A good core experience is indicative of a well-structured web page, which, in turn, is usually a good sign for SEO and for accessibility. It’s usually a well designed web page, as the designer and developer have spent time and effort thinking about what’s truly core to the experience. Progressive enhancement means more robust experiences, with fewer bugs in production and fewer individual browser quirks, because we’re letting the platform do the job rather than trying to write it all from scratch.
Craig talks about reading, writing, books, publishing, and Amazon:
Kindle and non-Kindle book sales account for less than two percent of Amazon’s market cap. The Kindle could disappear tomorrow, and Amazon would not be materially affected. Even from a branding perspective, I don’t think AMAZON = BOOKS anymore, certainly not to younger consumers. AMAZON = PRIME. PRIME = A 3D PRINTER on a one-day time-delay that deposits anything you can imagine on your doorstep.
There’s also this about the double-edged sword of working at scale:
Does affecting one hundred lives turn you on? A thousand? A million? A billion? Why? What does it mean to have a positive impact on a life? How intimate does that connection need to be? Understanding your scale — the scale that moves you — is critical to understanding with whom and how you should work, how you should live.
Russell Davies:
That’s the web I want; a place with spare corners where un-monetisable enthusiasms can be preserved, even if they’ve not been updated for seven years.
This looks like a handy JavaScript library for scroll-based events. But “scrollytelling?” No. Just …no.

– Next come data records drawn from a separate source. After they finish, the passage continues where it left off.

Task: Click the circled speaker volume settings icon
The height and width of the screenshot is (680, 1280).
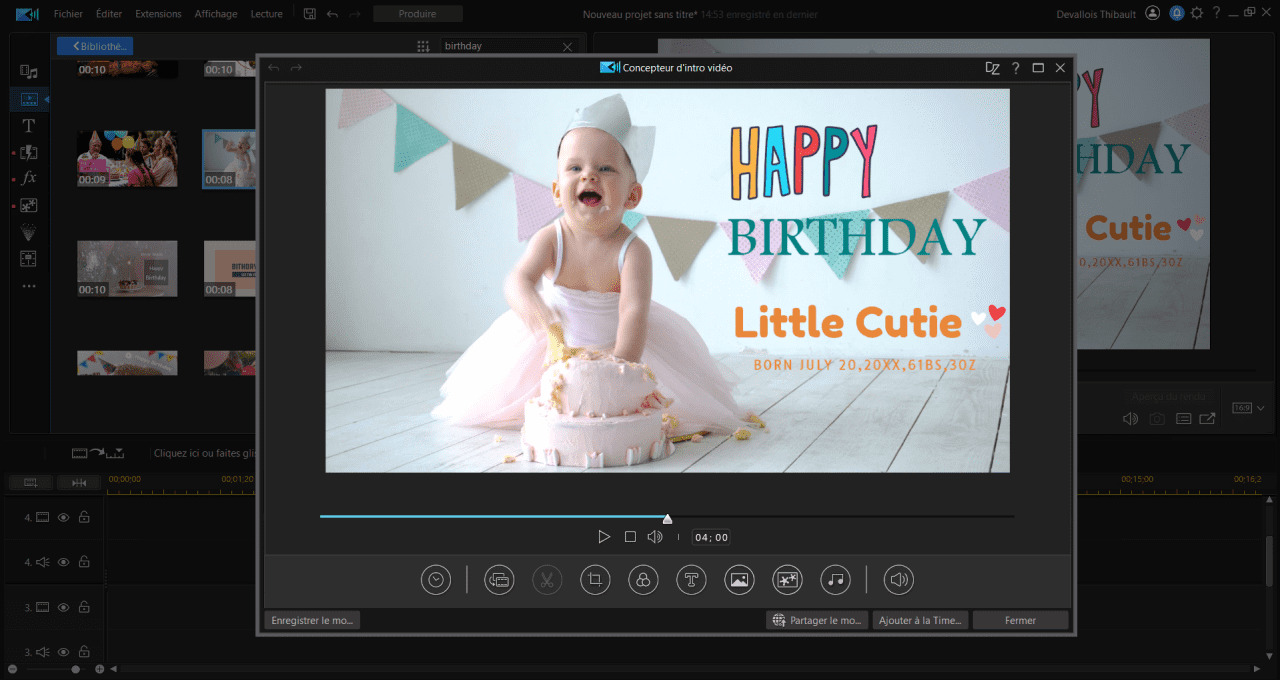Action: [x=899, y=580]
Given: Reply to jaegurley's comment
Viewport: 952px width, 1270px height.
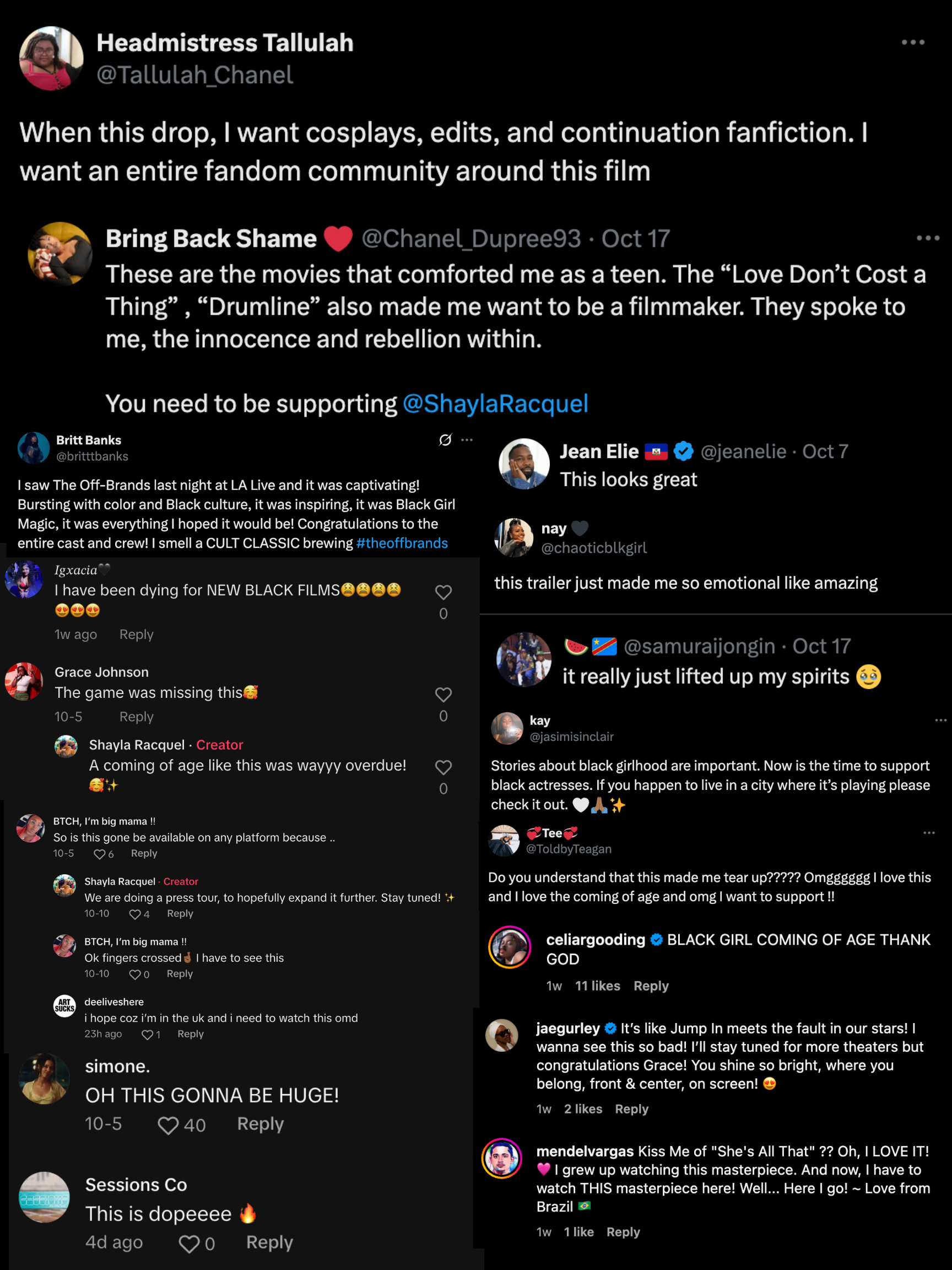Looking at the screenshot, I should (631, 1108).
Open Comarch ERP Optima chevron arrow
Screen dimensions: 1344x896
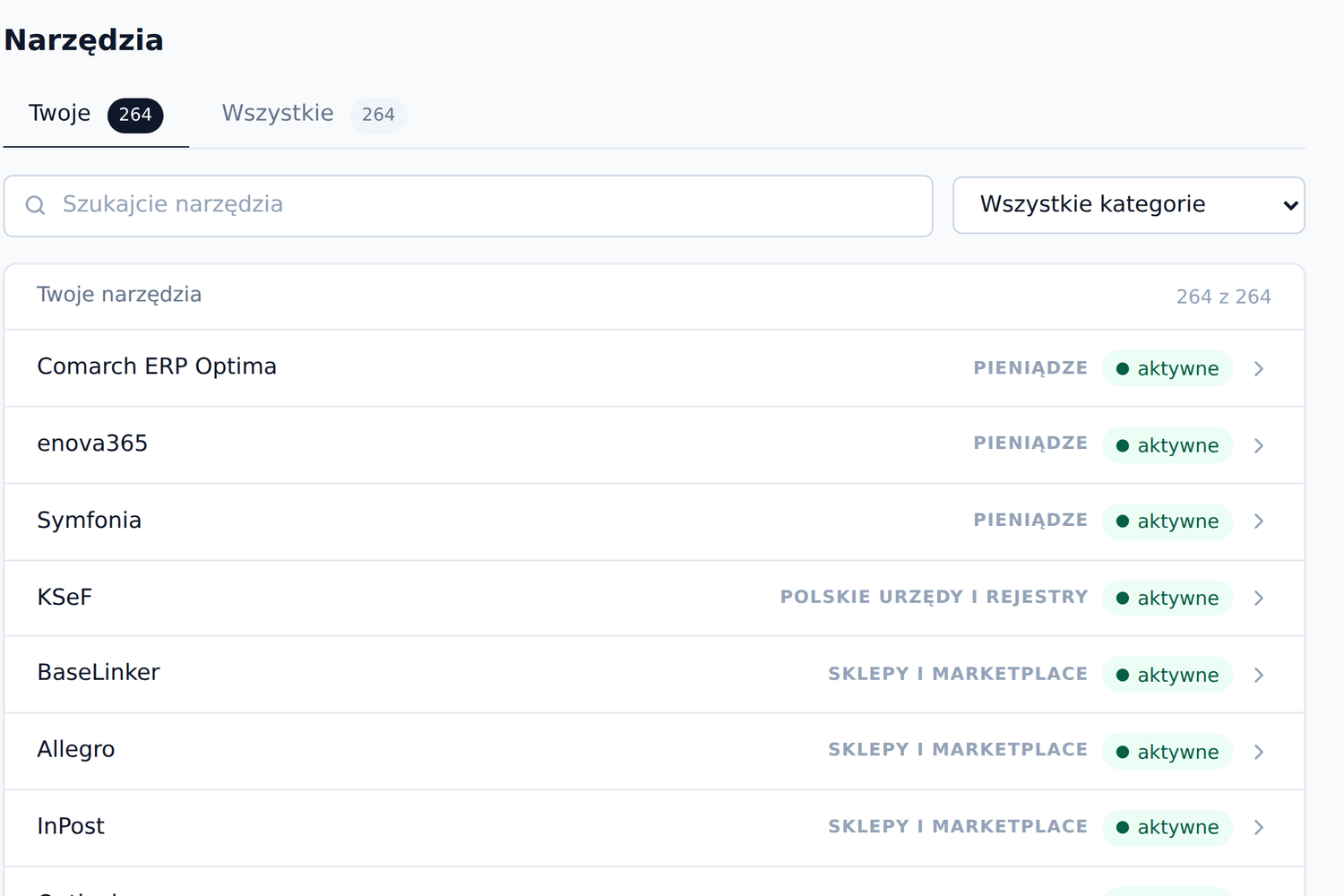1259,369
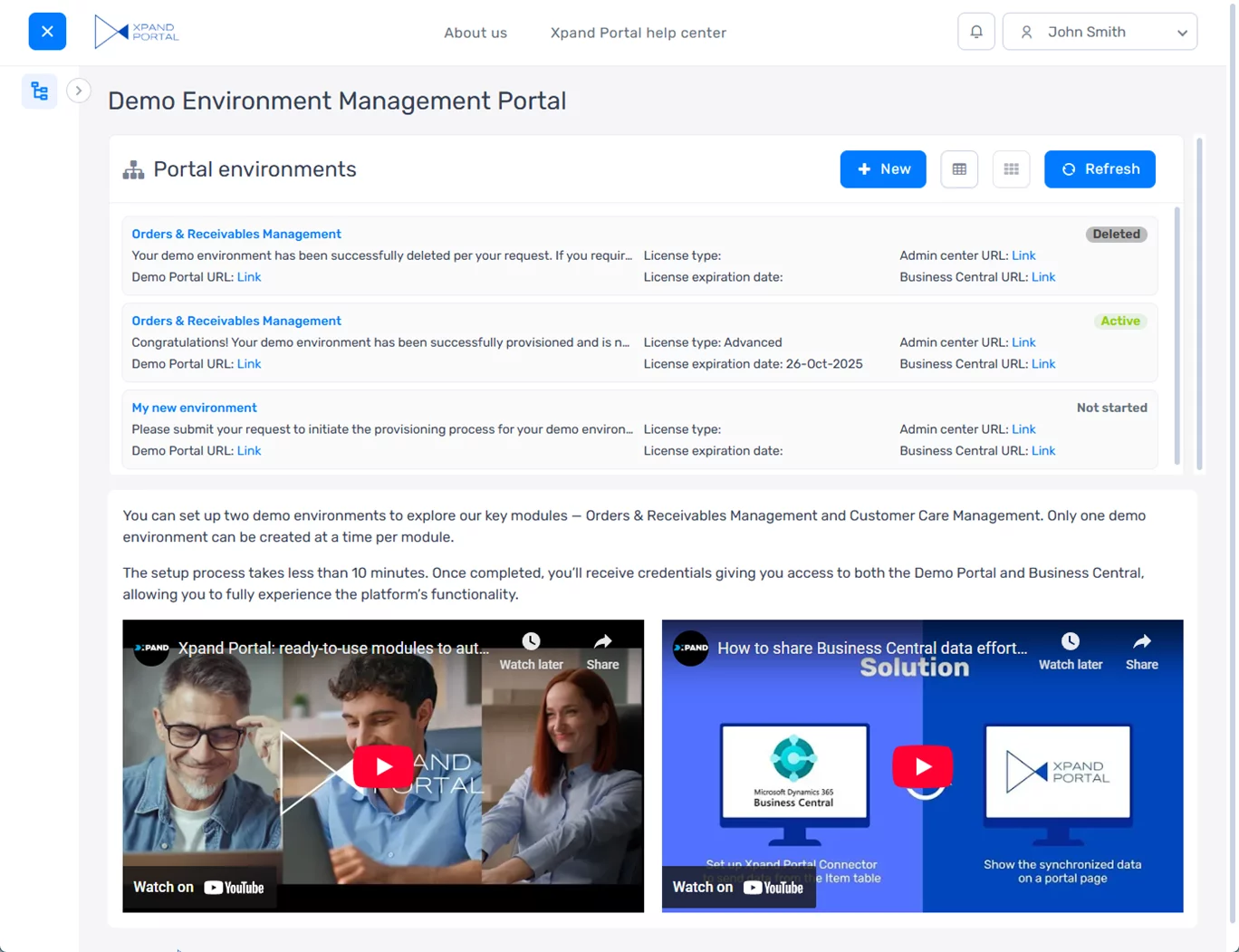Image resolution: width=1239 pixels, height=952 pixels.
Task: Open the My new environment entry
Action: [194, 408]
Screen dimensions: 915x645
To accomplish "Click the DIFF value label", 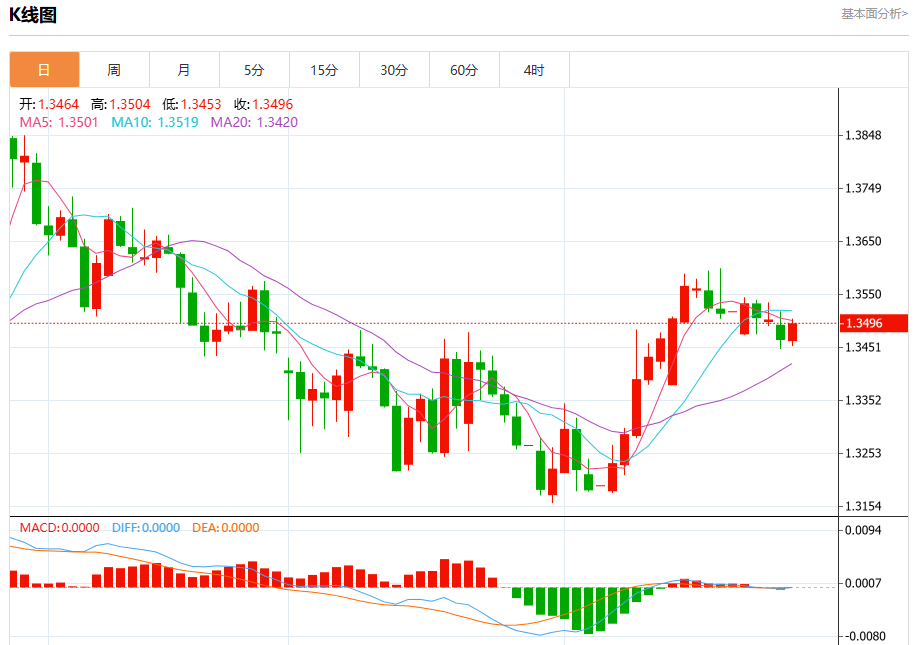I will 146,528.
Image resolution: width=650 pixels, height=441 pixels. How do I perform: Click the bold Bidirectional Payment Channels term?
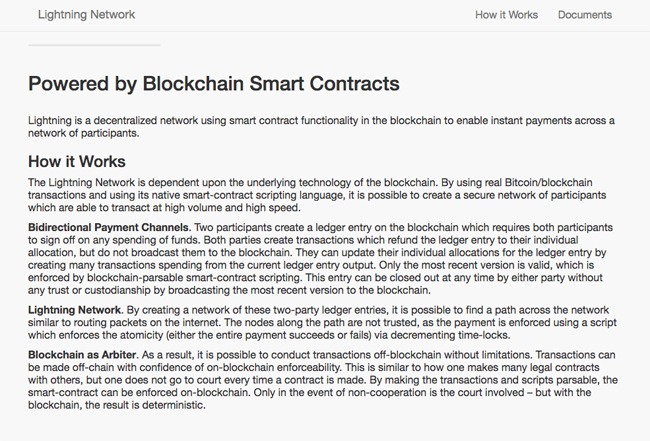click(109, 228)
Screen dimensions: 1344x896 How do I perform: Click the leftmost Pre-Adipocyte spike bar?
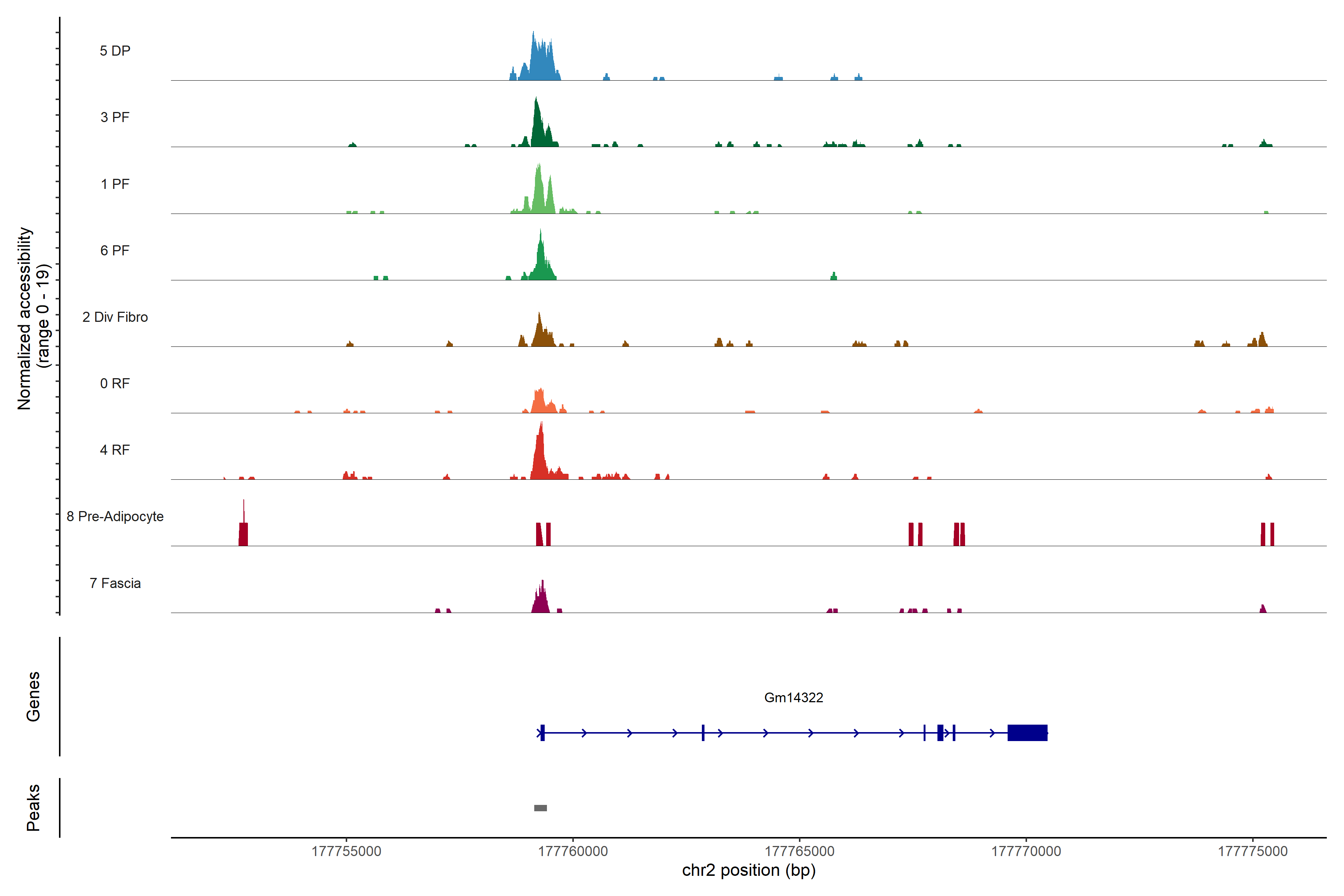[243, 534]
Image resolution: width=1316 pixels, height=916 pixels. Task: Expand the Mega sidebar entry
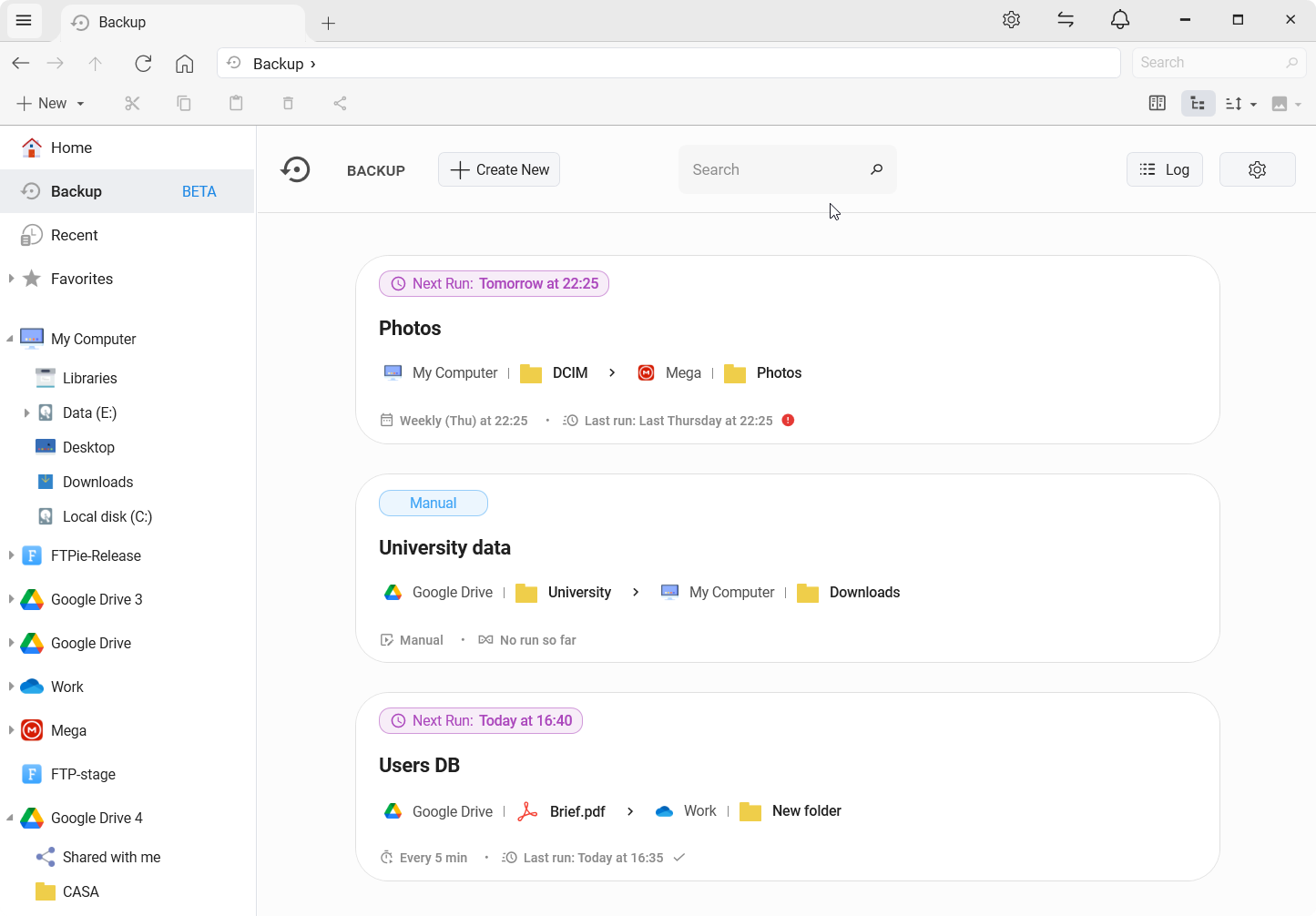[10, 729]
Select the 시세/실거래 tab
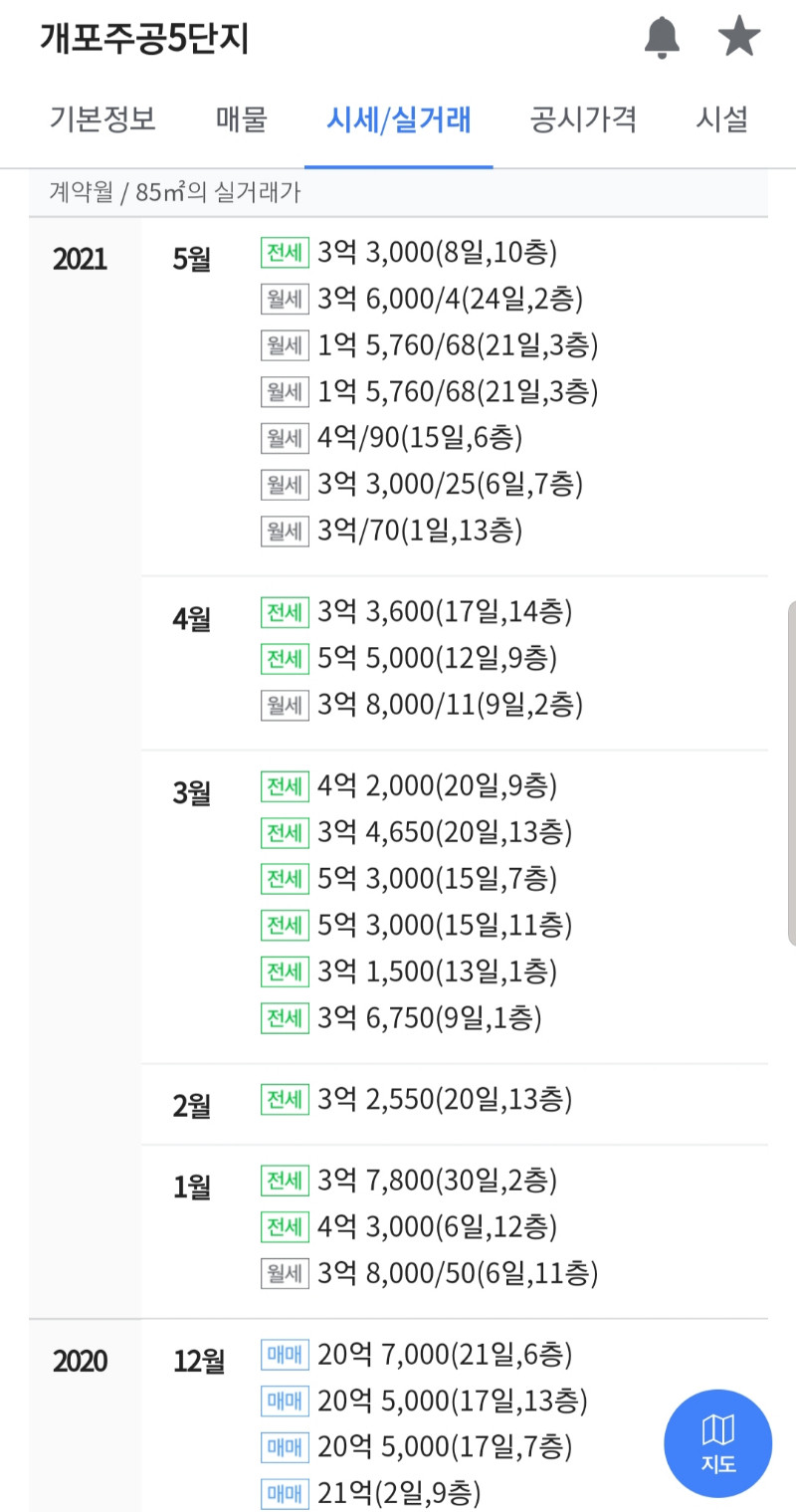 [x=399, y=120]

Merlin mentioned this service on a recent podcast episode. If you have an Amazon Echo, you can authenticate with this service and then point it at an RSS feed …like your Huffduffer feed, for example. From then on, Alexa becomes a Huffduffer player.
This is the clickbaitiest of titles, but the post has some good sobering analysis of how much traffic driven by a small handful players. It probably won’t make you feel very cheery about the future.
(For some reason, this article uses all-caps abbreviations for company names, as though a stock ticker started generating hot takes: GOOG, FB, AMZN, etc. It’s a very odd writing style for a human.)
The real story in this mess is not the threat that algorithms pose to Amazon shoppers, but the threat that algorithms pose to journalism. By forcing reporters to optimize every story for clicks, not giving them time to check or contextualize their reporting, and requiring them to race to publish follow-on articles on every topic, the clickbait economics of online media encourage carelessness and drama.
This article about a specific security flaw in voice-activated assistants raises a bigger issue:
User-friendliness is increasingly at odds with security.
This is something I’ve been thinking about for a while. “Don’t make me think” is a great mantra for user experience, but a terrible mantra for security.
Our web browsers easily and invisibly collect cookies, allowing marketers to follow us across the web. Our phones back up our photos and contacts to the cloud, tempting any focused hacker with a complete repository of our private lives. It’s as if every tacit deal we’ve made with easy-to-use technology has come with a hidden cost: our own personal vulnerability. This new voice command exploit is just the latest in a growing list of security holes caused by design, but it is, perhaps, the best example of Silicon Valley’s widespread disregard for security in the face of the new and shiny.